At its best, though, the democratization of marketing allows the entrepreneur’s real, authentic spirit to shine through. Yes, I can feel sincerity through my computer youtube window. And I know the gent from the Dollar Shave Club actually does believe his blades are f**king great.

Did I mention the democratization of data? If the entrepreneur’s spirit is, well, not the sort of spirit people warm up to, there are approximately a million points at which to collect and analyze data about the selling message. Easy to collect and analyze means easy to troubleshoot and fix.

The upside of speaking for yourself is, of course, that all of us consumers are wired to hear personal stories. I want to know the person who invented that mop, rototiller, or wedgie-free underwear. And I want to hear about his or her trials and tribulations. It brings us closer together and lets me in on the impact that person hopes to make on the world. A spiritual, or human, benefit, not just a monetary one. Even though a lack of wedgies is great on its own.

Courage in advertising

I grew up in an advertising world dominated by big brands. It was a world devoid of brand courage.

Instead of taking risks, the big brands would defer their opinions to endless rounds of consumer research, trying to be all things to all people. Their ads ended up looking like the Coke billboard we started this conversation with. Well-produced, shiny milquetoast.

I believe ad agencies, famous for berating clients about not having the cojones to take risks, are similarly risk-averse. True, they have ventured into new media to promote products. Some of them have dabbled as incubators for business ideas. But relatively few of them have made big, risky jumps, like successfully launching their own products. Especially not cereal that makes you poop. Hats off, Spring Advertising.

Not surprisingly, the risk-averse gravy train couldn’t last forever. Today, companies are shedding jobs like dogs shed hair in the spring. Risk-averse marketers are finding their risk-averse butts out on the street. The world is filling with accidental entrepreneurs. Which brings me to my final point.

Innovation at the grown-up’s table

I want to say thank you this Christmas for all the incubators, accelerators, and other idea-developers that have sprung up like mushrooms across our continent, helping newly minted entrepreneurs find their voice and grow their business courage.

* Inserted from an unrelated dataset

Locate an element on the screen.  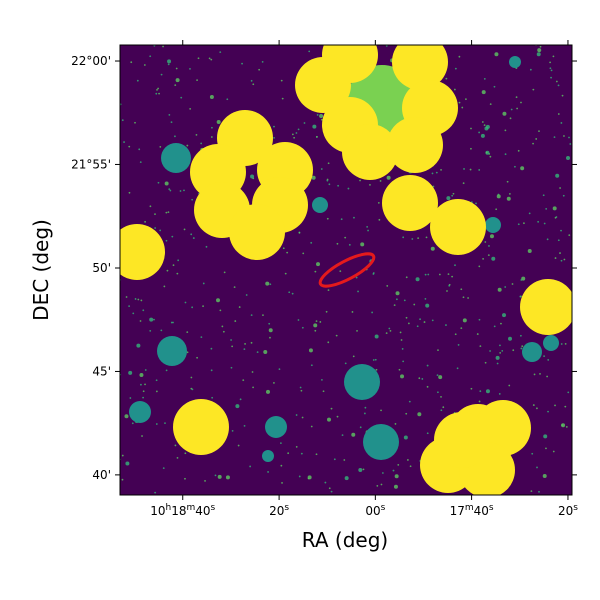
x-tick-label: 20s is located at coordinates (568, 510).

I was fortunate enough to get mixed up with a terrific group at Viatec. I’ve never met a more enthusiastic, positive, supportive bunch. About as far from the cynical world of advertising as one could imagine.

I’m constantly reminded of Steve Jobs’ words to Pepsi executive John Sculley as he was trying to lure him to Apple: “Do you want to sell sugar water for the rest of your life, or do you want to come with me and change the world?”

Innovation has replaced marketing at the grown-up’s table. Or perhaps more accurately, marketing amazing ideas you create has replaced ‘agency for hire’ communication. Creating truly great things that change the world. That has a nice ring to it. Add it to my list of New Year’s resolutions.